[Entries on finding words and elements]
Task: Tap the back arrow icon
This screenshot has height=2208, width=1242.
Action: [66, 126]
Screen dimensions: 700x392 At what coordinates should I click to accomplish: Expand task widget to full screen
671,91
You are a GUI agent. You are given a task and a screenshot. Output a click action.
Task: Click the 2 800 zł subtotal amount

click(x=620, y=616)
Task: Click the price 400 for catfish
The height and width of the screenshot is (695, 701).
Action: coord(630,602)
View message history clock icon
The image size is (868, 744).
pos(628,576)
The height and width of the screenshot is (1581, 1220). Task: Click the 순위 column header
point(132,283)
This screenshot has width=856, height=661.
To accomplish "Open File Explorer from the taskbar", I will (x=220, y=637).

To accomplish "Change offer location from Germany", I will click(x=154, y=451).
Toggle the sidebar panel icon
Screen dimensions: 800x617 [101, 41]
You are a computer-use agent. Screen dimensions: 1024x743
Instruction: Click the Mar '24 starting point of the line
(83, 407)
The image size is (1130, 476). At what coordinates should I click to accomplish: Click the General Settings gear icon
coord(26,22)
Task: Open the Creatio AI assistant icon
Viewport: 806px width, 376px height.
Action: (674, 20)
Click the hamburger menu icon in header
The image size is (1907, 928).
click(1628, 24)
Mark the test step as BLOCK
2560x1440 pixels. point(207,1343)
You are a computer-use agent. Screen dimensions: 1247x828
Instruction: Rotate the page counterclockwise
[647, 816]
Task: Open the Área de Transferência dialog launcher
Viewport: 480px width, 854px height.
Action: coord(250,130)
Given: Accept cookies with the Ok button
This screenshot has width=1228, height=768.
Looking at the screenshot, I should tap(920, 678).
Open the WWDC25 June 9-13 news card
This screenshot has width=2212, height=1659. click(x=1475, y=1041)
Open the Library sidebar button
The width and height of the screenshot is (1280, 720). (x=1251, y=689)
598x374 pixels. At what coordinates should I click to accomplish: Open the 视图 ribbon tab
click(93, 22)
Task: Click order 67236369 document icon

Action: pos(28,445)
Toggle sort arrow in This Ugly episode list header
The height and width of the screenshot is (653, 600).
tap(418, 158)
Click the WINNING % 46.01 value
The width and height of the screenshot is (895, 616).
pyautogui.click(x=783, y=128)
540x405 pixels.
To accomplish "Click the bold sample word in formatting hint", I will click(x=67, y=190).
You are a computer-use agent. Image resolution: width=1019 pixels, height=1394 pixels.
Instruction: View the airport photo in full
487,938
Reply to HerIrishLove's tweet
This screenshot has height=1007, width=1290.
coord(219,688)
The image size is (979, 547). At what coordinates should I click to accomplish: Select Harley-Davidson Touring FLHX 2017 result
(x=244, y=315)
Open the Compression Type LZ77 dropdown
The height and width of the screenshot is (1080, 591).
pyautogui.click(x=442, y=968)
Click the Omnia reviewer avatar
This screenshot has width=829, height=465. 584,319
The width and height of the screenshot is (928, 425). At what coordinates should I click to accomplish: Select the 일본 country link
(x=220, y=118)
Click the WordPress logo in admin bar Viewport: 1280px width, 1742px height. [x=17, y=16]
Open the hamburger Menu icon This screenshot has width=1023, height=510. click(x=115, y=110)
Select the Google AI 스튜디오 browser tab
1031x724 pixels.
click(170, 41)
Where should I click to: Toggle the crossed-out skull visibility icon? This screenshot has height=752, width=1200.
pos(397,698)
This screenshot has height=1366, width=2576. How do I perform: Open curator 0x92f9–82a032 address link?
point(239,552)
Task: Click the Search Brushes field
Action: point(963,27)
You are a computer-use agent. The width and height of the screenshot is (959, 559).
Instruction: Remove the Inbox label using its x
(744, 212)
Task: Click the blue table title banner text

_AIM_:
Write out the records from the line with "Task: Open the Creatio AI assistant icon" up to and including the line with "pyautogui.click(x=442, y=968)", reproducing each line exactly.

_RESPONSE_:
Task: Open the Creatio AI assistant icon
Viewport: 806px width, 376px height.
Action: (674, 20)
Click the hamburger menu icon in header
The image size is (1907, 928).
click(1628, 24)
Mark the test step as BLOCK
2560x1440 pixels. point(207,1343)
You are a computer-use agent. Screen dimensions: 1247x828
Instruction: Rotate the page counterclockwise
[647, 816]
Task: Open the Área de Transferência dialog launcher
Viewport: 480px width, 854px height.
Action: coord(250,130)
Given: Accept cookies with the Ok button
This screenshot has width=1228, height=768.
Looking at the screenshot, I should tap(920, 678).
Open the WWDC25 June 9-13 news card
This screenshot has width=2212, height=1659. click(x=1475, y=1041)
Open the Library sidebar button
The width and height of the screenshot is (1280, 720). (x=1251, y=689)
598x374 pixels. At what coordinates should I click to accomplish: Open the 视图 ribbon tab
click(93, 22)
Task: Click order 67236369 document icon

Action: pos(28,445)
Toggle sort arrow in This Ugly episode list header
The height and width of the screenshot is (653, 600).
tap(418, 158)
Click the WINNING % 46.01 value
The width and height of the screenshot is (895, 616).
pyautogui.click(x=783, y=128)
540x405 pixels.
To accomplish "Click the bold sample word in formatting hint", I will click(x=67, y=190).
You are a computer-use agent. Image resolution: width=1019 pixels, height=1394 pixels.
Instruction: View the airport photo in full
487,938
Reply to HerIrishLove's tweet
This screenshot has height=1007, width=1290.
coord(219,688)
The image size is (979, 547). At what coordinates should I click to accomplish: Select Harley-Davidson Touring FLHX 2017 result
(x=244, y=315)
Open the Compression Type LZ77 dropdown
The height and width of the screenshot is (1080, 591).
pyautogui.click(x=442, y=968)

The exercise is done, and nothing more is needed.